Collected data
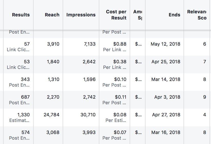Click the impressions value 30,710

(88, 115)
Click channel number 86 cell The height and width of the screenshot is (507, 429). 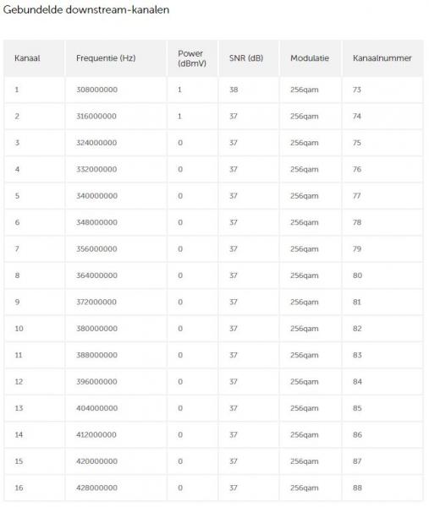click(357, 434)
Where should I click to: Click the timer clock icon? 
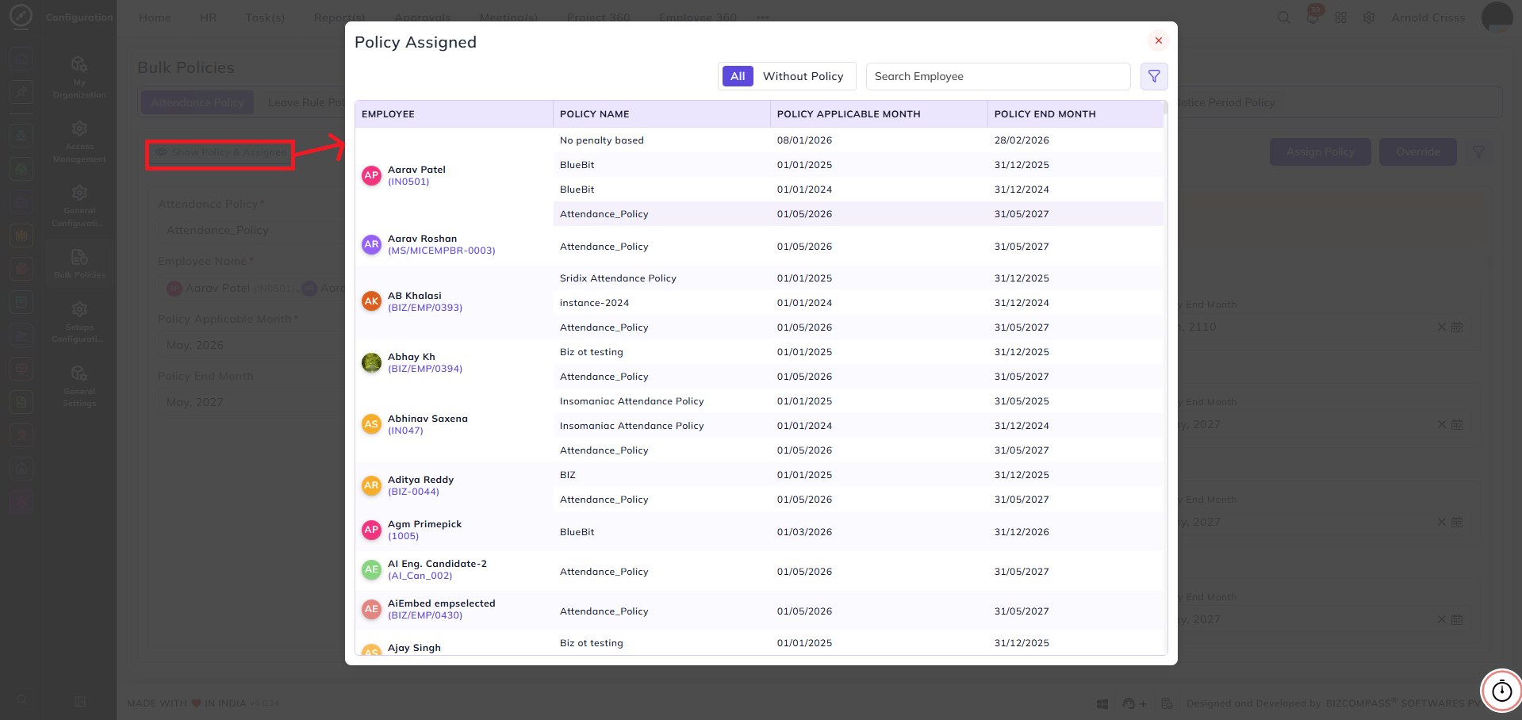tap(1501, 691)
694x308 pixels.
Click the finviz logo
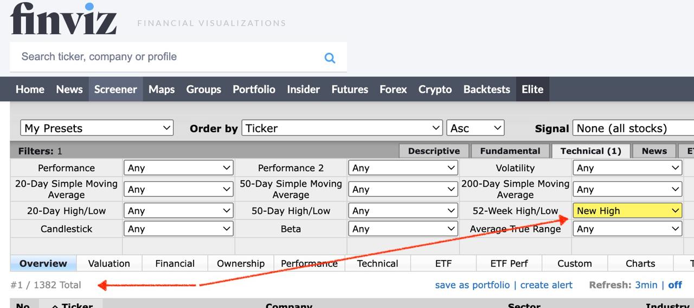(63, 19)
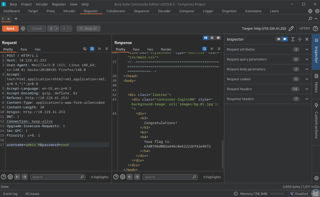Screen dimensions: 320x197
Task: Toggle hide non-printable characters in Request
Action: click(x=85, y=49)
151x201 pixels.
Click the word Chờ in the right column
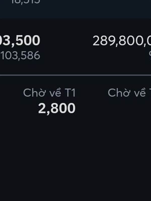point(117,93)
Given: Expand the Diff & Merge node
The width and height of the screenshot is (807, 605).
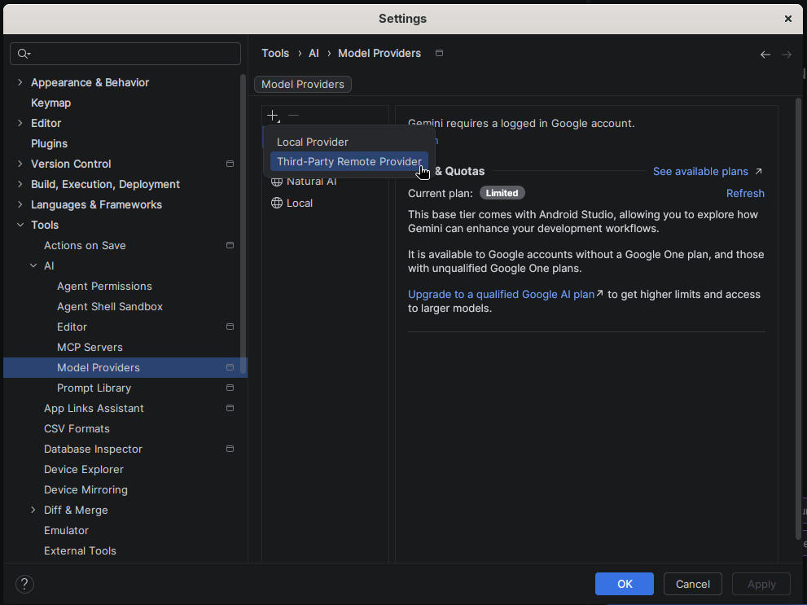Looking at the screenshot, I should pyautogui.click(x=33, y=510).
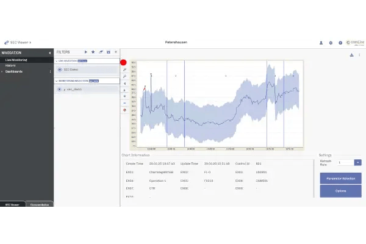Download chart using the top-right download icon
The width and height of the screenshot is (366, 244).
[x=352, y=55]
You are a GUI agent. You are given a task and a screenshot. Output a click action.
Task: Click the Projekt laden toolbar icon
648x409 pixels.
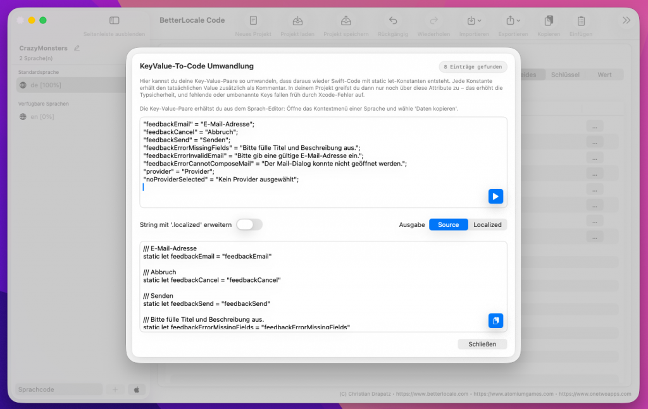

What is needed –
Excluding all pictures, output exactly the lines from the line containing "151x201 pixels." through the last line of the entries above.

Task answer –
151x201 pixels.
Click the word Chờ in the right column
point(117,93)
Given: Expand the Diff & Merge node
The width and height of the screenshot is (807, 605).
Looking at the screenshot, I should pyautogui.click(x=33, y=510).
Download chart using the top-right download icon
The width and height of the screenshot is (366, 244).
[x=352, y=55]
You are a GUI agent. You are given a task and a screenshot. Output a click action.
Task: Click the Projekt laden toolbar icon
648x409 pixels.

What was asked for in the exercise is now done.